11 new ways with asparagus
After paying above the odds for a bunch of asparagus, throwing up to half of each spear away is a little hard to swallow. While tough to chew, they are packed with flavour, so use them to infuse a cream sauce to serve with pasta. Once cooked, either discard the ends or blitz in a blender for a thick tasty cream like no other.
Use a vegetable peeler to strip ribbons from stalks of just-blanched asparagus, creating a vegetarian 'carpaccio' of almost raw, paper-thin slices. This recipe celebrates the natural affinity of asparagus and salty prosciutto ham, but the shavings would also work with creamy mozzarella or burrata cheese, peppery olive oil and a grating of lemon zest.

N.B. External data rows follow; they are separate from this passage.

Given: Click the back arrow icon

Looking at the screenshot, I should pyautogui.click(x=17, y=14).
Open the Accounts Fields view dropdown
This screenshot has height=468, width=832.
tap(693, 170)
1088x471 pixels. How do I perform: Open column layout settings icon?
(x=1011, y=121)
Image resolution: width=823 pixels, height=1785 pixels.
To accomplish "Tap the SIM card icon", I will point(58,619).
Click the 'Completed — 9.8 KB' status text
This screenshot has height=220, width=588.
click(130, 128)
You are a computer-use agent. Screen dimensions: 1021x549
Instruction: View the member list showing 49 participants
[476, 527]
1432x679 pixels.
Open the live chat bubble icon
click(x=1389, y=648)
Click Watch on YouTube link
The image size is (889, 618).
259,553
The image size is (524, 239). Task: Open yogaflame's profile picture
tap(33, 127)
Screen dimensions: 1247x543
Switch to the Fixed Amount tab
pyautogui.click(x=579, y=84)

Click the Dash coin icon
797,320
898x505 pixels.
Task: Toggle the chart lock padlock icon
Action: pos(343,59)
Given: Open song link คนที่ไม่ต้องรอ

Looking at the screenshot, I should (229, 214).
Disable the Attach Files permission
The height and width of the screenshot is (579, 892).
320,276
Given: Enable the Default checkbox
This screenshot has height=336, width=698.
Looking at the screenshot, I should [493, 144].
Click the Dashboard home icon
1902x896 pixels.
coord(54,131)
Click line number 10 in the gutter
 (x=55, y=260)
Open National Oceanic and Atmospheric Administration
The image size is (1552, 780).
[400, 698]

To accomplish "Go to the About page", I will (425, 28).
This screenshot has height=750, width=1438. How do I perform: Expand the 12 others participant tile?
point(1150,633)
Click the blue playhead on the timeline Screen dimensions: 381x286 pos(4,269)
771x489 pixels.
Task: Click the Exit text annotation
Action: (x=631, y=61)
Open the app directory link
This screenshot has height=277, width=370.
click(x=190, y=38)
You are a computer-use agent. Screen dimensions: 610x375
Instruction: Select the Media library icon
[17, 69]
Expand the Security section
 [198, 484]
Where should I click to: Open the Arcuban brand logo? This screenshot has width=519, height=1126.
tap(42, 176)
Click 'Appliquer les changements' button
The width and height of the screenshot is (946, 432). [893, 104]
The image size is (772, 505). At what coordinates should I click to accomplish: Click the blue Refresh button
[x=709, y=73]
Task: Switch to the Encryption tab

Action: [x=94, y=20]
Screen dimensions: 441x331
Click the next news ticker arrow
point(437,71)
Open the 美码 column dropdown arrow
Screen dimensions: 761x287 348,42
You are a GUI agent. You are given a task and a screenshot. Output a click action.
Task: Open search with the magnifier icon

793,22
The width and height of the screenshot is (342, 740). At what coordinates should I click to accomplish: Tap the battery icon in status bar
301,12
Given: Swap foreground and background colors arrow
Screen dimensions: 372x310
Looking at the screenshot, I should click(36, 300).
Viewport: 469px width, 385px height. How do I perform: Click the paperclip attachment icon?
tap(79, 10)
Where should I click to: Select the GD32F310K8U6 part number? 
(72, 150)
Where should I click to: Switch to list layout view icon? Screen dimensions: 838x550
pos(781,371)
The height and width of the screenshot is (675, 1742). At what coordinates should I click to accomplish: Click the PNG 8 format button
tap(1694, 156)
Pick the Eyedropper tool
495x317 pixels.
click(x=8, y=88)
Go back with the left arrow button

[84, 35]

Anything battered gets a thumbs up from us, and vegetable tempura has the added bonus of giving a vague nod to nutrition. You won't require a huge deep pan of bubbling oil for this recipe, instead just use a couple of centimetres of oil in a regular frying pan, then add bhaji-sized spoonfuls of spicy, batter-coated asparagus and courgette. Serve with a contrasting fresh tomato dip.
As they’re suitably soldier-like, asparagus is perfect for dunking action. Wrap in streaky bacon and serve with boiled duck eggs, or simply steam and serve with a watercress or lemon mayonnaise as a nifty canapé.
Turning endless spears of asparagus on a grill or barbecue can be a tedious chore, so take out the hard work by skewering them horizontally into ‘rafts’ of five. This recipe goes one better and marinates the spears in an Asian-style sesame and soy dressing. If the weather isn’t playing ball, the method can also be used with a sizzling griddle pan.
If you like flexing your kneading skills and experimenting with Mediterranean flavours we have the recipe for you. This all-in-one vegetarian loaf is packed with olives, cheese, asparagus and tomatoes. Serve as a starter with olive oil and balsamic vinegar for dipping, or with a neutral soup to showcase the bread’s wonder.
Asparagus is often associated with delicate French cooking or traditional British flavour combinations, but being a robust ingredient it can handle intense flavours too. Try it in a sweet and salty pad Thai, or simply coated in tandoori spice, roasted and served with cooling raita.
Take the blueprint of a traditional pancake and veer leftfield with this Asian-inspired recipe. The coconut milk crêpes are filled with asparagus and chunky, chopped hard-boiled egg, and they’re served with a chilli, lime and peanut dip, plus a garnish of herbs. A spectrum of originality if ever we saw one.
Traditional risotto ‘primavera’ (which translates as 'spring' in Italian and Spanish) contains seasonal vegetables like peas, asparagus and broad beans, but this recipe saves you the labourious stirring process as the whole dish is cooked in the microwave. Italian purists look away now…
If you're a traditionalist when it comes to cooking, serve asparagus in a traditional bistro style. This elegant mousse requires careful beating, infusing and gelatine-handling, but the end result is worth the wrangle. Top with classic asparagus-friendly garnishes – prosciutto, spring onion, watercress and lemon.
Celebrate the simultaneous arrival of asparagus and the annual picnic season by serving spears in neat bread rolls with salad cream, ham and lots of salted butter, as a very British take on the traditional hot dog.
Whether poached, boiled, scrambled or fried, eggs have a natural affinity with asparagus. We like to immerse our spears in a bath of whisked egg, which is then poured into prosciutto nests, topped with Parmesan cheese and baked into a mini version of Italian-style frittata.